I guess I knew Ty would. At my going-away party, other girls were circling like vultures. It might even be Jesse that he’s seeing now.
The thing about running with all the lights is that it ruins my night vision. In the cockpit all I can see is the light streaming from the boat. Everything outside of the light vanishes, which is no good since I have to watch for the light on Masamirit. If I was on the bow, in front of our light, maybe I could see better. I clip my tether onto the jack line and make my way forward.
The movement up here is enough to loosen my joints, like standing on the back of a pitching Brahma bull. I creep from one handhold to the next, keeping my weight low to offset sudden dropping waves. Finally, I reach the bow. I brace myself on the deck with my butt just in front of the headsail, my boots wedged against the toe rail.
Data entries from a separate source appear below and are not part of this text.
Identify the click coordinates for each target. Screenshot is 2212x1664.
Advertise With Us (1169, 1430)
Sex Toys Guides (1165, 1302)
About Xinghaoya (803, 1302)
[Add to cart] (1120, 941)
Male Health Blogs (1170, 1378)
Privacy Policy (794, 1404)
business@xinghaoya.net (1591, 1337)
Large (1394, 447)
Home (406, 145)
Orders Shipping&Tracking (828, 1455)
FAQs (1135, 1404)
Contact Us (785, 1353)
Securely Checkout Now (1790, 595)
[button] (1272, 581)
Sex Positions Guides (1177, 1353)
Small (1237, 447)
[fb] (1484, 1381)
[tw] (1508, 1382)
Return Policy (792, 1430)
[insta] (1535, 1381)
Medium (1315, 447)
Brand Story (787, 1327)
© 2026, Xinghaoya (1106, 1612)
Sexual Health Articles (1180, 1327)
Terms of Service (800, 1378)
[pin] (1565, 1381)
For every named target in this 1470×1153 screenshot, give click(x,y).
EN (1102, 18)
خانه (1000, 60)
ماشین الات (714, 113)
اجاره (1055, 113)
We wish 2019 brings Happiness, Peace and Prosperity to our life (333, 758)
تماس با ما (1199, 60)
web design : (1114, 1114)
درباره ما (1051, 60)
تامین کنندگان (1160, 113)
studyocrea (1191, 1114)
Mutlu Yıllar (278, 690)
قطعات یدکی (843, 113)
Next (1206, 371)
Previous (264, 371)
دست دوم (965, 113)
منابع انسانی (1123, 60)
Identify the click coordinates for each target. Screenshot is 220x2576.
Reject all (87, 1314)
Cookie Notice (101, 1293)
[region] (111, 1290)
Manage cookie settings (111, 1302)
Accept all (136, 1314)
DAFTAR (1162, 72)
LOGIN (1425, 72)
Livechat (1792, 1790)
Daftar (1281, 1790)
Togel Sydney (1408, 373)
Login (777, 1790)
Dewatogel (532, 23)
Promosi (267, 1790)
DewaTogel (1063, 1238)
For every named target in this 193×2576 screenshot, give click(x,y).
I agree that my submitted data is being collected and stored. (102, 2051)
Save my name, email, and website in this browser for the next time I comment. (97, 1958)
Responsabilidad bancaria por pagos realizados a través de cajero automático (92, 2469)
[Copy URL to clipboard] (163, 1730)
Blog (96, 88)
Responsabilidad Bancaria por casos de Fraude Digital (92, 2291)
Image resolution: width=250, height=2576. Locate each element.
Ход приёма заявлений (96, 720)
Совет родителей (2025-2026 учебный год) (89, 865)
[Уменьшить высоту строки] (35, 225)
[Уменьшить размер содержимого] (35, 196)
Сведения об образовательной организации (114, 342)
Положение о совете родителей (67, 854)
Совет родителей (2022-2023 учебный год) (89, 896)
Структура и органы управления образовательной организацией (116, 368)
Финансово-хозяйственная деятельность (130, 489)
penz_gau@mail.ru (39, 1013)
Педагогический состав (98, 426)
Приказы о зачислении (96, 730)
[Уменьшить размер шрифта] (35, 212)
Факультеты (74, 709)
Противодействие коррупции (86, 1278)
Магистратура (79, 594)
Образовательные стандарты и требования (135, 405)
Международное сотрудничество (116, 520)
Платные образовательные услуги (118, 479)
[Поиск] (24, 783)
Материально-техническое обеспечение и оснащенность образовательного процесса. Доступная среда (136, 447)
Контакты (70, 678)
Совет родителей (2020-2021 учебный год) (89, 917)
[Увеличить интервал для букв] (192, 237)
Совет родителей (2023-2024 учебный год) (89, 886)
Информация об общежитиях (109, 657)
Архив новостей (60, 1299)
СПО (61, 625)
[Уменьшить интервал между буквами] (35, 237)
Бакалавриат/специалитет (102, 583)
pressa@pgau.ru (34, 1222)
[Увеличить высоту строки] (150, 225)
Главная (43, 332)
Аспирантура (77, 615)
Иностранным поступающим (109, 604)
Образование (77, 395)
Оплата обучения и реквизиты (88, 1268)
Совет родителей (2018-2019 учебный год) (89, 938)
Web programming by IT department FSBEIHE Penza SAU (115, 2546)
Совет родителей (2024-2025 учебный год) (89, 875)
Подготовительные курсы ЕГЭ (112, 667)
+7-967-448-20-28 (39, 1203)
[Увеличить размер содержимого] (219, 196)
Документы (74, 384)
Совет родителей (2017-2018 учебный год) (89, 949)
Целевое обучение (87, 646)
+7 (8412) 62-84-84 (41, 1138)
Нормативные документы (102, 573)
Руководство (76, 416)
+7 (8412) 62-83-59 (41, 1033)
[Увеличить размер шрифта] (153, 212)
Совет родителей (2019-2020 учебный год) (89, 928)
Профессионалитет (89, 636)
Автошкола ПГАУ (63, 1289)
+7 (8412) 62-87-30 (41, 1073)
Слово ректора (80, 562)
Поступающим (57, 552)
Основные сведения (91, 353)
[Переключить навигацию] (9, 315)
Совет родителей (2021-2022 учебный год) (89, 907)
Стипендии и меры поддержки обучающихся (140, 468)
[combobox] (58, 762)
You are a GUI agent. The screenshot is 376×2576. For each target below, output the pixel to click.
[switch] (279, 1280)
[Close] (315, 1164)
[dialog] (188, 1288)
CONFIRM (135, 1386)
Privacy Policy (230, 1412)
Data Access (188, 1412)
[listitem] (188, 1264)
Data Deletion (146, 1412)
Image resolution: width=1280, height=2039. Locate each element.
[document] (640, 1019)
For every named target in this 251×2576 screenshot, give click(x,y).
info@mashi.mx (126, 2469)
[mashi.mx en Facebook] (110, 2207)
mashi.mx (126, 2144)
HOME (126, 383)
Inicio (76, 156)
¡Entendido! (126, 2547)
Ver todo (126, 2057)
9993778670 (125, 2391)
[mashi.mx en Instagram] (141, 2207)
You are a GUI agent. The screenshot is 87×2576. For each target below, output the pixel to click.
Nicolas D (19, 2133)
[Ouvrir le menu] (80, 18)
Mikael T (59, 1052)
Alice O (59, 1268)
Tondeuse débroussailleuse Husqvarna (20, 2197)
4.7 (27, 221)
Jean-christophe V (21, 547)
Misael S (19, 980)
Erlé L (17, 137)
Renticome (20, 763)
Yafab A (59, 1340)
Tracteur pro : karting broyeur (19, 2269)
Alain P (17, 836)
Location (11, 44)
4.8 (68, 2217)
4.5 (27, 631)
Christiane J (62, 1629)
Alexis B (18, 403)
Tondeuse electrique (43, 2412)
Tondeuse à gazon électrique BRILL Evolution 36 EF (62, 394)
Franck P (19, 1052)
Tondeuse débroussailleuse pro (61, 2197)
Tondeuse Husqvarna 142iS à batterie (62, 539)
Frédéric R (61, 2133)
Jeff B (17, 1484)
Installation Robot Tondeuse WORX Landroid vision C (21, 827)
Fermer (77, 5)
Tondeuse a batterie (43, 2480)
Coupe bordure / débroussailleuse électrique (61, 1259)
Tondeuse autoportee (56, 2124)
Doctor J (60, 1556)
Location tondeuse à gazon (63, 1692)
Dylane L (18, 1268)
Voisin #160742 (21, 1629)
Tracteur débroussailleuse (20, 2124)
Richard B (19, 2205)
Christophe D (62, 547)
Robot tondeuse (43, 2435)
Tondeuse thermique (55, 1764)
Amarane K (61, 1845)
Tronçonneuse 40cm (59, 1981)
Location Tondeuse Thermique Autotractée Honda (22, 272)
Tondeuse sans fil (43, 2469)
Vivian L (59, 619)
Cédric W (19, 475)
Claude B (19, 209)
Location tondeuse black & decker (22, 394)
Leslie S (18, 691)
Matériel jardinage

I’m wearing full foulies against the spray from the waves and the relentless wind that, at the very front of the boat, buffets me like hammers. Away from the engine noise, I can hear the waves churning under the bow. I can see better, but I have to squint against the wind to keep watch for the light.
No wonder Duncan never went forward unless he had to.
It’s mesmerizing, peering into the night. Tonight, clouds cover the sky; there are no stars, no moon, just a fleece blackness and invisible sea. No light from Masamirit. And no Duncan. It amazes me that Duncan would sleep while I was alone on watch. They’d take an afternoon nap, he and Mom, and get right into bed. I’d have to wake him when my watch was done. At first, when I took the afternoon watch, I’d wake him many times: if I saw a freighter, or if the sail started to ripple, or just to ask him a question. He never minded getting woken. He said he could sleep while I was on watch because he knew I’d come and get him if I got into any trouble. He said trouble was inevitable, that there was no use worrying about it, that when it happened, we’d do all that we could to deal with it. Worry and hope, he said, they just make a sailor impatient.
How would you deal with Mom’s leg wound, Duncan? Have I done everything I can? If I don’t spot the Masamirit light, then she could die. Shouldn’t I worry about that? Shouldn’t I hope for the light?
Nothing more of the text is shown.